RTW # 173: Best Book o’ March

I’m trying to get back on board with YA Highway’s Road Trip Wednesday’s. Considering the fact that I had spring break this month, and a decent reading list, I actually have an answer to this week’s prompt!

This Week’s Topic: What was the best book you read in March?

This month I had several fantastic reads. I hope to get the chance to write up something about them, because it was a great month for reading. Runner-ups include

Before I Fall, by Lauren Oliver

Neverwhere, by Neil Gaiman

Citizen of the Galaxy, by Robert Heinlein

I also have Prodigy, by Marie Lu on my TBR list, and I am halfway through I am the messenger, by Marcus Zusak. Both were books that I didn’t get a chance to read over spring break, and despite my astronomical school load, I can’t bear to send them back to the library without finishing them. In the war between reading books and getting schoolwork done, I think sleep is the losing party.

But what was the best one of March? That honor belongs to the incomparable Maggie Stiefvater, and her first book in the Raven Cycle, “The Raven Boys”

Goodreads description

This.
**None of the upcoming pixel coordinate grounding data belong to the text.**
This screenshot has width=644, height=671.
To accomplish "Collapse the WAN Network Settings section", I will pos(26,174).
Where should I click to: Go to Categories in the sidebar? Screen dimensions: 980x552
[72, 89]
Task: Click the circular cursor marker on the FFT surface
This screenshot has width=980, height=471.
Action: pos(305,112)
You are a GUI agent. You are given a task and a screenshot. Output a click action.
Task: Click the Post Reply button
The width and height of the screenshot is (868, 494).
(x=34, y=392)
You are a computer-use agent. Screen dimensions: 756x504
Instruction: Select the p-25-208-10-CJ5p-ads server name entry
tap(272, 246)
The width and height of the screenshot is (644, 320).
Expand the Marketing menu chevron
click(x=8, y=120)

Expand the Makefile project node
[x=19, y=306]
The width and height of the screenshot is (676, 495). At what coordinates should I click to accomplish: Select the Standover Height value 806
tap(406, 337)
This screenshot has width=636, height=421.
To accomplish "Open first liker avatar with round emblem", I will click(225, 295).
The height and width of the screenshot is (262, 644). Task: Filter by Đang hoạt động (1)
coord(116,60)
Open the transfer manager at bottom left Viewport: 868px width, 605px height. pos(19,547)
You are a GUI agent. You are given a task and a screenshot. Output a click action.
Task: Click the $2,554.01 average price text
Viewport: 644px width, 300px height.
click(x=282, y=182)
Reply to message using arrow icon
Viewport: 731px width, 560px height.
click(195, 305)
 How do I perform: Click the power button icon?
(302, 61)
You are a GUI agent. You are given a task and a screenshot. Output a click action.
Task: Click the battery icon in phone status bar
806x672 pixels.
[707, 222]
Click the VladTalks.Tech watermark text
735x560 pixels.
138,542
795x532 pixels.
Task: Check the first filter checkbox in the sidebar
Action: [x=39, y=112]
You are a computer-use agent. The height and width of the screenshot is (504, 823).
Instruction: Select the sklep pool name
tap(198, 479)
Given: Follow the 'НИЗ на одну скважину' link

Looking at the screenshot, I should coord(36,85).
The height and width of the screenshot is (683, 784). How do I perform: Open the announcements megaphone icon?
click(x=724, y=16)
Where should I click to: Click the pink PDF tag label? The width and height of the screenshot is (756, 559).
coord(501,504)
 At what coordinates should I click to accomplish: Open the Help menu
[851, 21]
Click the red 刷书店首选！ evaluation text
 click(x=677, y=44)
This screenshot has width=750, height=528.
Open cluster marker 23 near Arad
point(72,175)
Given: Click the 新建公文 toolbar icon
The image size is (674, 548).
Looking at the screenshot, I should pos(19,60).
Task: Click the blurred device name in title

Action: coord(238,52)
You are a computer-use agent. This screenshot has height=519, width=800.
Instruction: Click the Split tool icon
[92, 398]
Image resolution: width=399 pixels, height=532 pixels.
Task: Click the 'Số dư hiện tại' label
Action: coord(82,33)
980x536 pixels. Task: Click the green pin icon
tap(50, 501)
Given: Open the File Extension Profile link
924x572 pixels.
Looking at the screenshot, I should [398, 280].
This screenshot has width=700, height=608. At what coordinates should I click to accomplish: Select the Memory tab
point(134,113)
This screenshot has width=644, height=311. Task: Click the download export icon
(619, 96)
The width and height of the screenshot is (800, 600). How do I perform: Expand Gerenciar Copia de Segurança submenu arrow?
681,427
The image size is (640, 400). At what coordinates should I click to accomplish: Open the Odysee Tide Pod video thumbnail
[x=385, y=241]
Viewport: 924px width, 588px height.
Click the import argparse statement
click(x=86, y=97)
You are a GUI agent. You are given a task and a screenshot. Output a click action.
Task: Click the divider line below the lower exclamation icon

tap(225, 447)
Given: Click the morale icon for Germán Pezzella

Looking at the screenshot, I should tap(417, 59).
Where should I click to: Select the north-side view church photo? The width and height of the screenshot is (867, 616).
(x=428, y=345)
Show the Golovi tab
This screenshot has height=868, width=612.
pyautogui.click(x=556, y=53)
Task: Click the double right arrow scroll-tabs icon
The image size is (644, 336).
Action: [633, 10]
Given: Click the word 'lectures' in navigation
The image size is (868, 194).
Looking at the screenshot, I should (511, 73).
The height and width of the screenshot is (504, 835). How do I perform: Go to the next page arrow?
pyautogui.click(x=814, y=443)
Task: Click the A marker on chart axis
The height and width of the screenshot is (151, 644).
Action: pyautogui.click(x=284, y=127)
Read it. Now.

This book surprised me, more than anything. I wasn’t expecting to enjoy it–in fact, the only reason I picked it up was because The Scorpio Races was one of my favorite reads all last year.

I tend to not do well with complicated mythology/books that have to be explained to me. I dislike characters when they have to explain things in unrealistic ways because that’s how the author gets his/her exposition across to the reader. It kills a book to have a paragraphical explanation inserted into an otherwise-decent character because things have to be explained regardless of the appropriateness of the thing coming from the aforementioned character. Confused yet?

Because I was not. Maggie’s characters are far beyond “otherwise-decent.” She was able to get into the heads of four different characters, allowing the central mythology to be realistically explained from the various perspectives. I loved how we got a first-person viewpoint of the “corpse road” from Blue, and then gradual explanations of the “ley lines” from Gansey and Adam, resulting in the  meshing of the different perspectives as you realized they were describing/interacting with the same thing.

The Characters:

I loved Maggie’s characters. Particularly as regards the four main boys and Blue, they were fifty shades of real. I loved how she was able to show how complicated Gansey was, and yet how he still came across as the quintessential rich boy from Blue’s perspective. It was a little surprising to have so much of Gansey explained from Adam’s perspective, but it worked because Gansey was still consistent as a character. I always had a hard time when an author would tell me about a character and then show them acting completely differently in other scenes. In this case, the tell-and-show is consistent; every action lined up perfectly with every description.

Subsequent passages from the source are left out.